You can see the lateral compartment, and looking down this way, keep going a little further, you will see the ulna at the bottom, moving right here, and the humerus on top. Now if we shift our camera in here, we'll get another prime location for loose bodies. If you fall into here quite easily, that's an indication for lateral stabilit - instability. The other thing - at the top left corner of the monitor, you want to see a little bit of bare bone, but it's cartilage all around. This is not pathological. As a matter of fact, this is more normal in most people. So at this point right here, there's no cartilage on bone, and this is where we do our ulnar osteotomies for a posterior approach. We got right this area - right here where in most patients there is no bone. The soft tissue here around the needle is the plica syndrome that is usually doubted by a lot of people. Following our needle down that way, moving this way, we'll see the groove, the saddle that used to be the ulnar radial joint right here. Now we're going to assess our posterior plica. Going through our soft-spot portal right here, we're going to take out the plica right there. Again, since there's nothing bad down here, you can just do one stab incision and bring in your shaver. Now at this point, we should see the radial head right exactly where the shaver is because it's again yanking these muscles right on the screen - on the right-hand side of the screen - which makes me wonder if this was a person who actually had a radial head resection in their younger days. Because right in that groove, right here - no radial head. A beauty of not having a radial head is it's going to make the approach to the captal - capitulum more easier. You can see where your osteotomy should have been. We've, you know, scraped it up with our shave a little bit. And what we're going to do - we're going to switch your camera into this soft-spot portal right here. We get a little better exposure of the posterior capitulum right up here. So looking into - on the humeral joint at this point, all the moving down there - we're going to roll back, we're going to come around this way, and we'll be seeing the posterior capitulum right there.

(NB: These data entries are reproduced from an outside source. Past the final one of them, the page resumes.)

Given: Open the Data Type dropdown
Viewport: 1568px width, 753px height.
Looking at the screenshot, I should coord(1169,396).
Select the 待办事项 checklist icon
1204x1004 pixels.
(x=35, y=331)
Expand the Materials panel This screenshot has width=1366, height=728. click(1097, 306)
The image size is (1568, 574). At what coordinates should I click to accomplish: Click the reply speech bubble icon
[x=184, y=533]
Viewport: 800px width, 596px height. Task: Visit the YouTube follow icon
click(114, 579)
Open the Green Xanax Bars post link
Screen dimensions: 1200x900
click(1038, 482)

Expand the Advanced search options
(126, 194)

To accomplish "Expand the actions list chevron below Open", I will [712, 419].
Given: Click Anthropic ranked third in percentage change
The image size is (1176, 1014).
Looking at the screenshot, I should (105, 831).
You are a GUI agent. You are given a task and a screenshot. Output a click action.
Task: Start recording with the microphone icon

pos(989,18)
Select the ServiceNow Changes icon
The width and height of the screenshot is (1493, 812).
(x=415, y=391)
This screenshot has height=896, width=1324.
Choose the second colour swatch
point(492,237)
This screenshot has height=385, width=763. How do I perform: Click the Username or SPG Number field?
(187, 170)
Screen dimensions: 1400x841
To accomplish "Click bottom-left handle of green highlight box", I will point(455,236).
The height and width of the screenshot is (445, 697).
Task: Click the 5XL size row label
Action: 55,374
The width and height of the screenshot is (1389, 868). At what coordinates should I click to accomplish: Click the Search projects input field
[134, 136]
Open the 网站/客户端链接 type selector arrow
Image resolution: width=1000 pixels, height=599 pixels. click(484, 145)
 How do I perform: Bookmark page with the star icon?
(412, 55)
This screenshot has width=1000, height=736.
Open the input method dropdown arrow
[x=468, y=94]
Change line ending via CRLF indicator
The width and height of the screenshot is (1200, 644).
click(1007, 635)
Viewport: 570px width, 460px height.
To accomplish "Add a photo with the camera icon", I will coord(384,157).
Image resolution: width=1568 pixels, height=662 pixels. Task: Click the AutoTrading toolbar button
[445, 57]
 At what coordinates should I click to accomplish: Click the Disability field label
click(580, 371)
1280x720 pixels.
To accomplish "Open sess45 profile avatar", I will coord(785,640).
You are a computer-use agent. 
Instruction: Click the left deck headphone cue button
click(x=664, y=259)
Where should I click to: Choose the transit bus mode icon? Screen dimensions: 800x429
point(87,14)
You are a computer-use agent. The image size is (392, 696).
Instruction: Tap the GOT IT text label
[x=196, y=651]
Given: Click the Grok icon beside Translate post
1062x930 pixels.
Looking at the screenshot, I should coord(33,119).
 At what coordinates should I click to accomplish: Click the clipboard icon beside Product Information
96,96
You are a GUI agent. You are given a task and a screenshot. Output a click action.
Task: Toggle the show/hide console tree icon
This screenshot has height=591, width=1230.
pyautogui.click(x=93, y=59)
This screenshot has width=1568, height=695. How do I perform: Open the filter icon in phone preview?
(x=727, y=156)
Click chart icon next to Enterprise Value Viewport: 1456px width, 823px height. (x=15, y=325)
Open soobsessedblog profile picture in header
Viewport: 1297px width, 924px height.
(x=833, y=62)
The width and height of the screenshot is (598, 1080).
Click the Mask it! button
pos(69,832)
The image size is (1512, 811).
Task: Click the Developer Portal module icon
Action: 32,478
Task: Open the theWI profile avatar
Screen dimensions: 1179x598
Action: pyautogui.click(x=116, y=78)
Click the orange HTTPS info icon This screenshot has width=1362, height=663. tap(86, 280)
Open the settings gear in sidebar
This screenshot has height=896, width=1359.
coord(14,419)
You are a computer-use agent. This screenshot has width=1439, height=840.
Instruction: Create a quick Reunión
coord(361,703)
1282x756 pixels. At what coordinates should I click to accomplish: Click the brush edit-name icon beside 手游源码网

Now if you'd be suspecting an OCD, you'd be right here. If you're going to flexion, you're going to have a hard time readin - reaching this from the anterior part. If you're in the posterior compartment, you're still going to have a very hard time reaching this. This is where the accessory distal ulna portal comes into play.
You follow the edge of your ulnar down here, and staying right next to your ulnar, you'll come along up - straight into the joint. You can still see that the shape will be in straight shot for say microfracture or drilling of an OCD right back here.
CHAPTER 6
Now if you ev - you ever find yourself in a position like this where your - the suction for your shaver's really creating so much trouble that you can't work, you're going to use an elevator - for example, through the accessory posterolateral portal, coming down this way, into your field of view, pulling the capsule out of the way - Femke, you can hold this for a second? And then can use your accessory portal to come straight at your defect, be it here, be it there, be it anywhere in that place. And with that view of the posterior capitulum, we will conclude our diagnostic arthroscopy at this point.